What you have to do: Down to the last line below, give the listing again exactly.

Record excerpts:
===
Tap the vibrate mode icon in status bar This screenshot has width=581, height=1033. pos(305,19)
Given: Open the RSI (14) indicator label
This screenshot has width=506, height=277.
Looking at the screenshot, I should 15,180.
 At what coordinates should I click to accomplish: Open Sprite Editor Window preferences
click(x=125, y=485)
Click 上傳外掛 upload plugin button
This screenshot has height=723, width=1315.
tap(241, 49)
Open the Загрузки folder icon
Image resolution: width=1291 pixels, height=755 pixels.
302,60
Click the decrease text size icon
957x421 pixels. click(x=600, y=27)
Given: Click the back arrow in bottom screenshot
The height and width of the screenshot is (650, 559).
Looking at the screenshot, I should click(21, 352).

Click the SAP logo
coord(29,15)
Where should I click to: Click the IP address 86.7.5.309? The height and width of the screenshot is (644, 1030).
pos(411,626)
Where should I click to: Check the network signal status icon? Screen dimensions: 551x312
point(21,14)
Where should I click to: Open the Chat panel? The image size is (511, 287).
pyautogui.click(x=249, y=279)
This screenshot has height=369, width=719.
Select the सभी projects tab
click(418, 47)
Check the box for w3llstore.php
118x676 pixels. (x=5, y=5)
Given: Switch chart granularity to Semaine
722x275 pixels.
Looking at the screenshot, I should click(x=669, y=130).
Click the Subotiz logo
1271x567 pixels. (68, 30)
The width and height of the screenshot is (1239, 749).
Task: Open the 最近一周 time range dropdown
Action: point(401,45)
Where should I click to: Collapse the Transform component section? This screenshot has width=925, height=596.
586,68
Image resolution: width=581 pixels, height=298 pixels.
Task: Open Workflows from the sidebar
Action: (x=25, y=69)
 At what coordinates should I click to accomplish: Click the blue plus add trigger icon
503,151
===
Task result:
Tap the vibrate mode icon in status bar This screenshot has width=581, height=1033. pos(305,19)
Given: Open the RSI (14) indicator label
This screenshot has width=506, height=277.
Looking at the screenshot, I should 15,180.
 At what coordinates should I click to accomplish: Open Sprite Editor Window preferences
click(x=125, y=485)
Click 上傳外掛 upload plugin button
This screenshot has height=723, width=1315.
tap(241, 49)
Open the Загрузки folder icon
Image resolution: width=1291 pixels, height=755 pixels.
302,60
Click the decrease text size icon
957x421 pixels. click(x=600, y=27)
Given: Click the back arrow in bottom screenshot
The height and width of the screenshot is (650, 559).
Looking at the screenshot, I should click(21, 352).

Click the SAP logo
coord(29,15)
Where should I click to: Click the IP address 86.7.5.309? The height and width of the screenshot is (644, 1030).
pos(411,626)
Where should I click to: Check the network signal status icon? Screen dimensions: 551x312
point(21,14)
Where should I click to: Open the Chat panel? The image size is (511, 287).
pyautogui.click(x=249, y=279)
This screenshot has height=369, width=719.
Select the सभी projects tab
click(418, 47)
Check the box for w3llstore.php
118x676 pixels. (x=5, y=5)
Given: Switch chart granularity to Semaine
722x275 pixels.
Looking at the screenshot, I should click(x=669, y=130).
Click the Subotiz logo
1271x567 pixels. (68, 30)
The width and height of the screenshot is (1239, 749).
Task: Open the 最近一周 time range dropdown
Action: point(401,45)
Where should I click to: Collapse the Transform component section? This screenshot has width=925, height=596.
586,68
Image resolution: width=581 pixels, height=298 pixels.
Task: Open Workflows from the sidebar
Action: (x=25, y=69)
 At what coordinates should I click to accomplish: Click the blue plus add trigger icon
503,151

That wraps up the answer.